Tolls could generate enough money to build an additional lane in each direction on the 110-mile section of Interstate 40 between North Little Rock and West Memphis, according to a study ordered by the Arkansas Highway Commission.
But federal law bans charging tolls on interstates, except under limited circumstances. The U.S. Department of Transportation has the authority to allow three states to test the concept of making improvements on interstates and recovering the cost through tolls.
Missouri, Virginia and North Carolina have been chosen, but state highway officials say they have been slow to move on their pilot projects, raising the possibility that Arkansas could gain one of the slots if one of those states decides to withdraw.
The federal government allows states to add a lane to an interstate and charge a toll only on use of the additional lane. The commission study looked at that concept and concluded that it wouldn't work on the I-40 route.
"The critical element to make this viable is that all lanes must be tolled, including the existing lanes," Jacobs Engineering Group, the study's authors, said in an executive summary of the study released at a commission meeting Wednesday in Little Rock.
The commission wanted the study in place to preserve an option for funding the widening of the route.
"We're ready if one of the other states drops out or the federal government [eases its] restrictions," Arkansas Highway and Transportation Department spokesman Randy Ort said after the meeting.

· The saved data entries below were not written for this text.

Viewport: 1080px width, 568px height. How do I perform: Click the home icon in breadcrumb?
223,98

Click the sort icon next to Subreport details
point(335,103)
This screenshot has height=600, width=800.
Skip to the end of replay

The interstate, now consisting of two lanes in both directions, has proved in recent years to be a vexing trip for motorists who encounter slowdowns because of construction zones, vehicle crashes, or both. The congested corridor includes a large percentage of heavy trucks.
If I-40 was a toll road, motorists could zip from North Little Rock to Memphis for 9 cents a mile, or $9.90 for a 110-mile one-way trip. That is the lowest toll rate that the study found that would accommodate most of the traffic and realize the largest amount of revenue.
"I would pay that in a heartbeat," said commission member Tom Schueck of Little Rock.
The optimal amount that big trucks would pay would be 27 cents per mile, according to the study. That would come out to $29.70 for a one-way trip on the 110 miles.
The trucking industry traditionally has opposed toll roads, but it might be open to paying tolls until the cost of the additional lanes was recouped, Scott Bennett, the director of the Arkansas Highway and Transportation Department, told the commission. The industry also might be willing to pay if the route could reduce delivery times, he said.
The commission voted to accept the study and directed Bennett to inform federal officials of the study's results.
The study estimated that it would cost $700 million to widen I-40 between North Little Rock and West Memphis to six lanes, if tolls were charged on all lanes. To toll just one lane each way would cost $770 million because those lanes would have some separation from the existing lanes.
Toll-related capital costs for one lane each way would be $29 million and would realize no more than $4 million in annual revenue, making it unworkable as a way to pay for the costs of those extra lanes, according to the study.
Toll-related capital costs for all lanes would be reduced if electronic tolling -- using transponders installed on vehicles and video equipment that photographs license plates and then mails bills to motorists -- is used instead of toll booths.
Under that scenario, using three mainline tolling points would cost $13 million and charging tolls at all ramps would cost $59 million. If cash was allowed as a payment, the capital costs would rise to $84 million and $263 million, respectively.
But over the 30-year life of the bonds that would be used to finance the widening project, the latter scenario would gross $5.6 billion in revenue over those 30 years; all electronic-tolling would yield $4.9 billion because some people who use the route wouldn't pay their toll bills, Bennett said.
The revenue also would pay to maintain I-40 and the alternate routes that some motorists would use to avoid paying the tolls, according to the study. Even after paying for routine maintenance and debt service, there would be $807 million in excess revenue under the all-electronic tolling scenario, the study said. That figure would rise to $1.4 billion if cash also was an option.
Presumably, that money could be used to pay for other highway construction projects, said commission Chairman John Ed Regenold of Armorel.
"This is the only way to pay for other highways," Regenold said.
But Bennett said it was premature to suggest that.
"We're not saying that right now," he said. "This is only about tolling I-40."
The study also recognized that opposition exists to converting to a toll interstate, not just from the trucking industry but from elected officials and the broader public.
"This is one of those things that can be polarizing," Bennett said.
"Should tolling all lanes of I-40 be pursued to fund improvements, an essential step is to develop the necessary support for the approach," the study's authors wrote. "At the same time, opportunities to support policies in the upcoming federal transportation legislation reauthorization process should be leveraged to expand tolling existing interstates.
"Once support is in place of tolling I-40, actions that could be taken are to approach [the Federal Highway Administration] for the existing pilot program and to demonstrate that sufficient endorsements exist to prevent the project from being stalled."